Supplied records —
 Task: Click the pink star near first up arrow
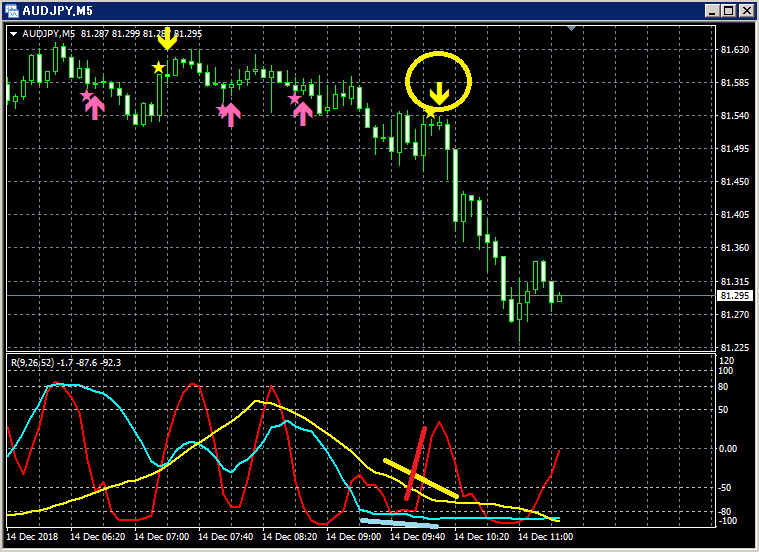[x=87, y=95]
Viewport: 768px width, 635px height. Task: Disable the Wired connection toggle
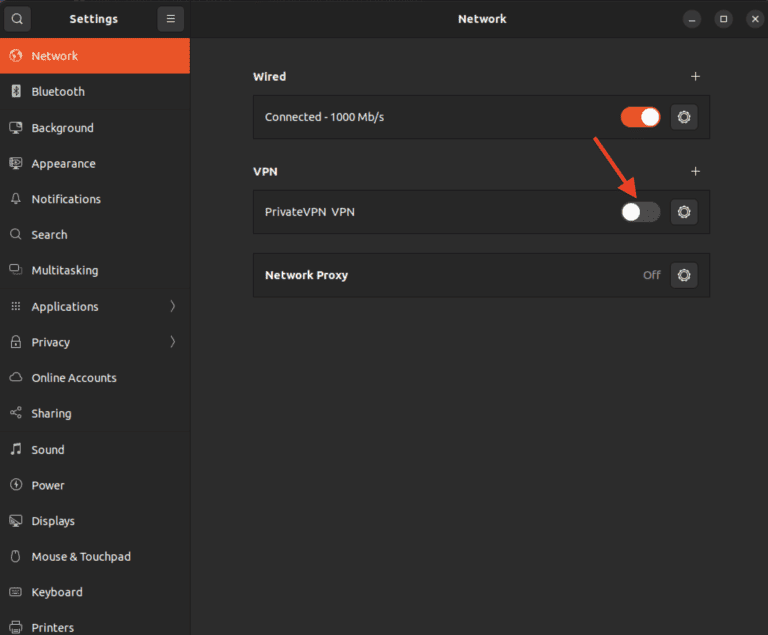(x=640, y=117)
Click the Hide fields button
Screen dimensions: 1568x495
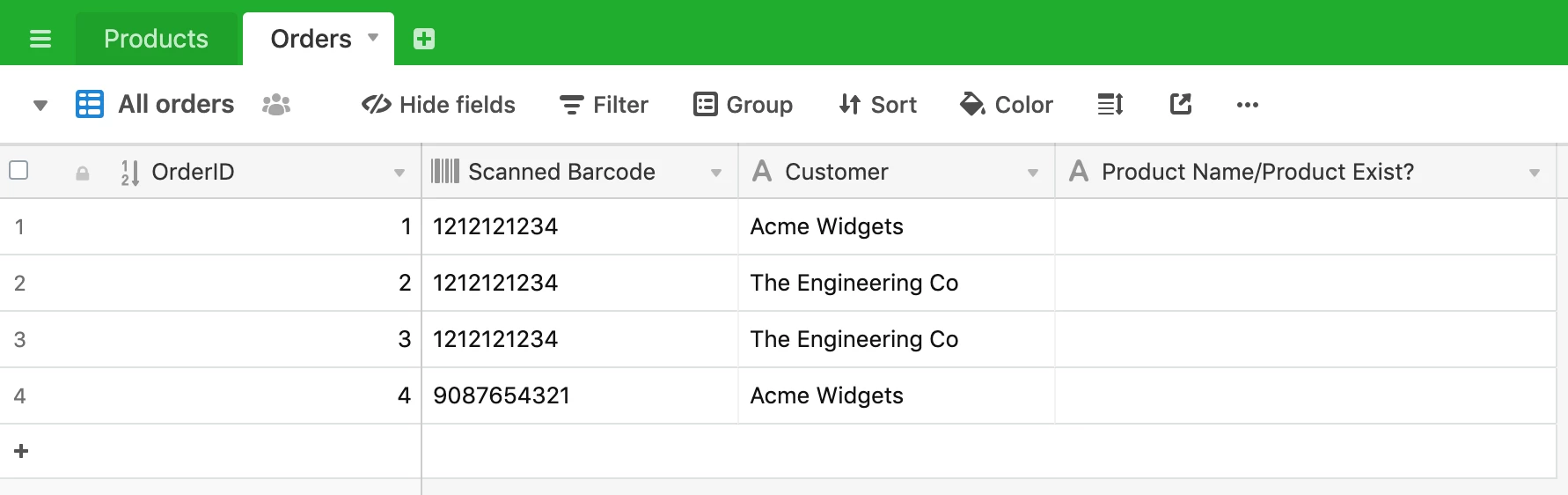(x=438, y=105)
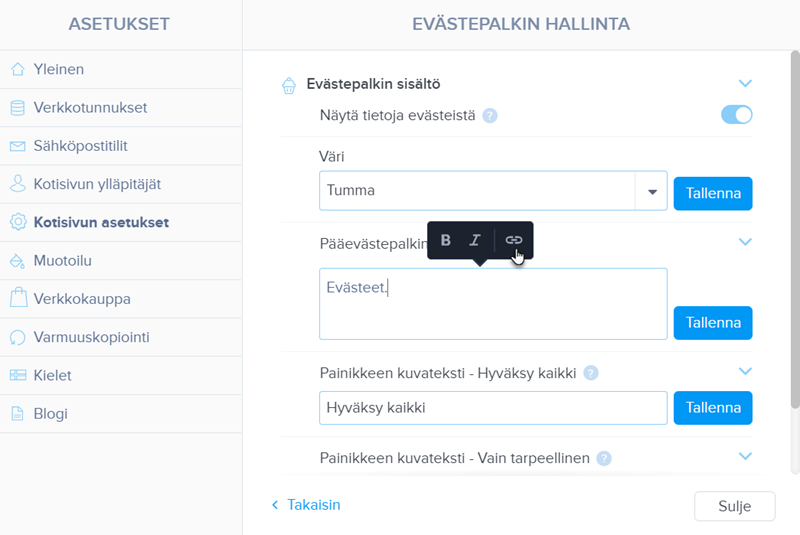Go to Sähköpostitilit in the sidebar
The width and height of the screenshot is (800, 535).
pos(81,146)
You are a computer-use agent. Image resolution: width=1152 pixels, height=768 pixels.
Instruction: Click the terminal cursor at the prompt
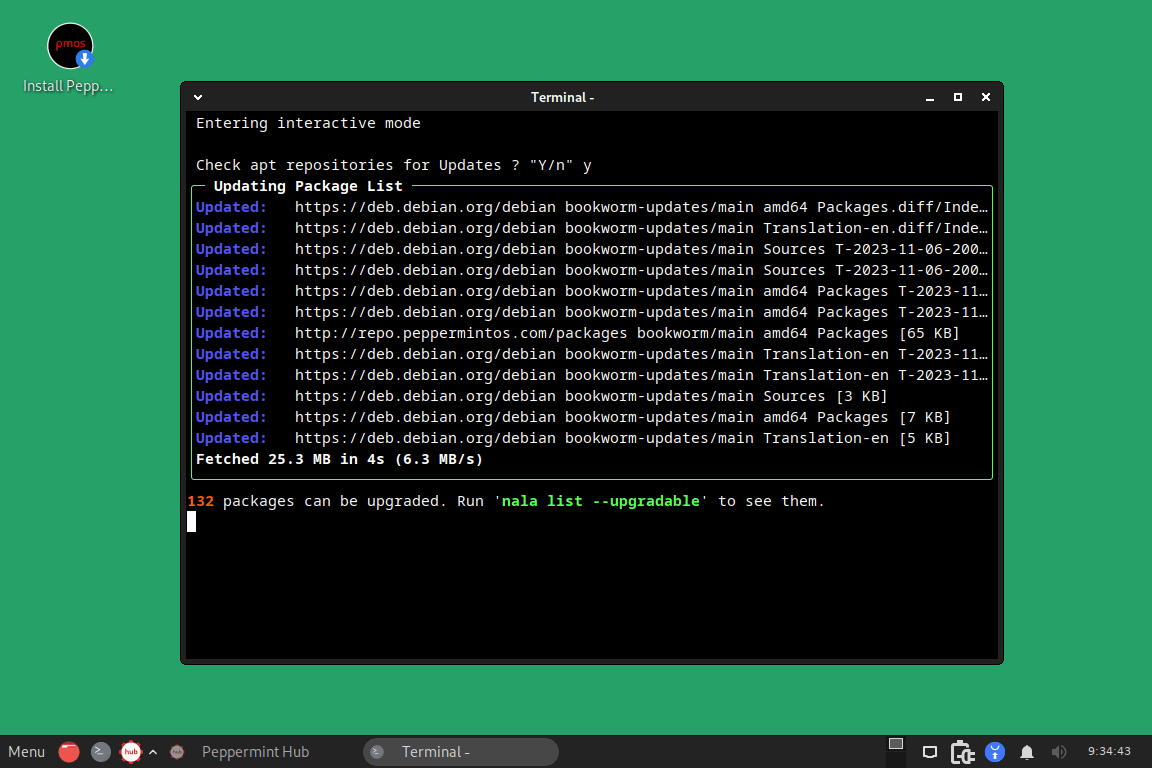(191, 521)
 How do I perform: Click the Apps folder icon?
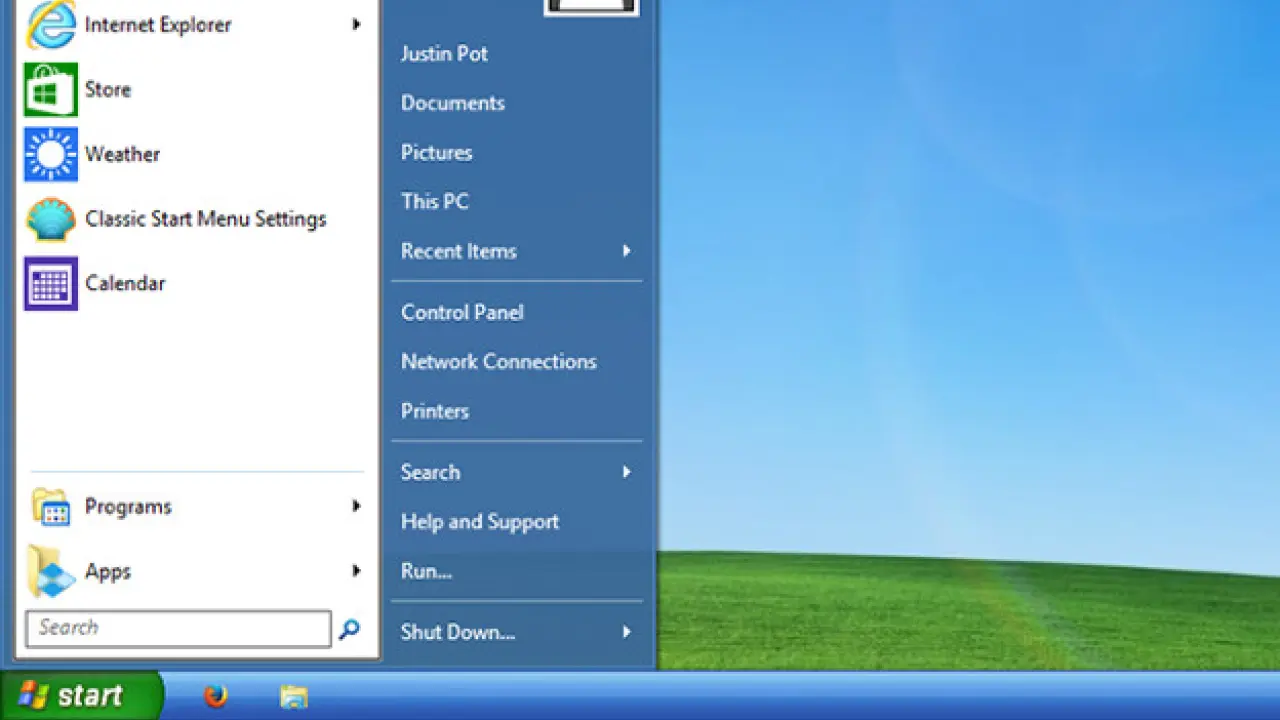[50, 572]
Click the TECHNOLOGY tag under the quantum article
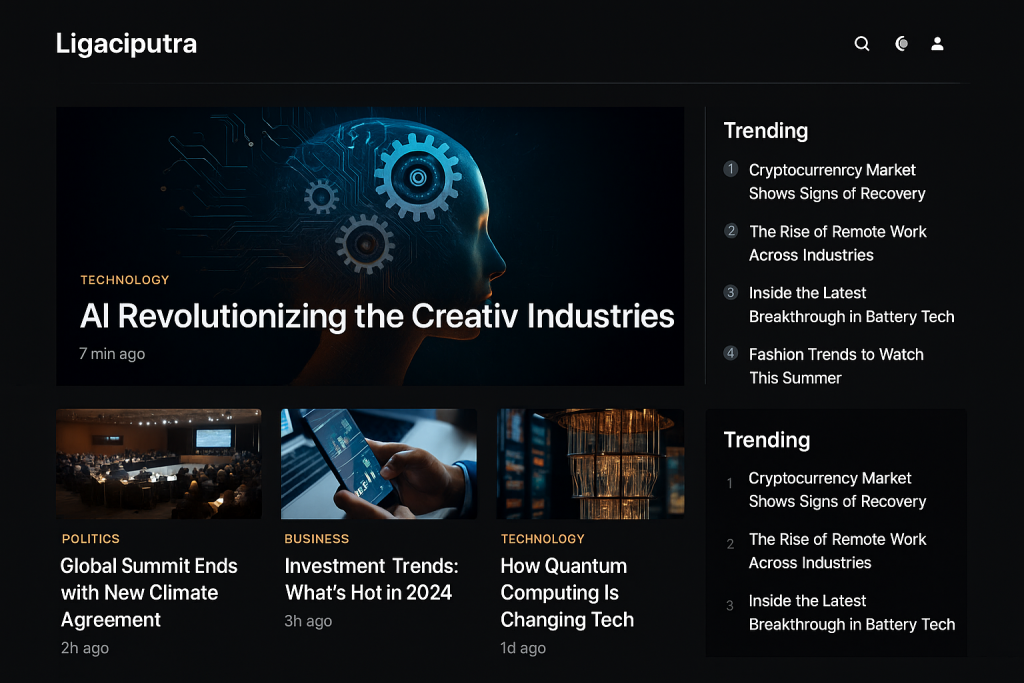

Your goal —
Reproduce the listing exactly. Leave its pictures out.

Answer box —
 Task: Click the pink star near first up arrow
[x=87, y=95]
Viewport: 768px width, 635px height. Task: Disable the Wired connection toggle
(x=640, y=117)
Click the Hide fields button
Screen dimensions: 1568x495
(x=438, y=105)
Go to Sähköpostitilit in the sidebar
The width and height of the screenshot is (800, 535).
pos(81,146)
You are a computer-use agent. Image resolution: width=1152 pixels, height=768 pixels.
Instruction: Click the terminal cursor at the prompt
(191, 521)
 How do I perform: Click the Apps folder icon?
[50, 572]
Click the TECHNOLOGY tag under the quantum article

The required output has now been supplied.